→ Short problem
Copy out the following lines word for word, with nothing changed.

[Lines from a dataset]
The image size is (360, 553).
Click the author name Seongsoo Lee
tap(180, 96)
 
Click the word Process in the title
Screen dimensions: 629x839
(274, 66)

→ Reply to the task
The image size is (360, 553).
Click the author name Seongsoo Lee
tap(180, 96)
 
Click the word Process in the title
Screen dimensions: 629x839
(274, 66)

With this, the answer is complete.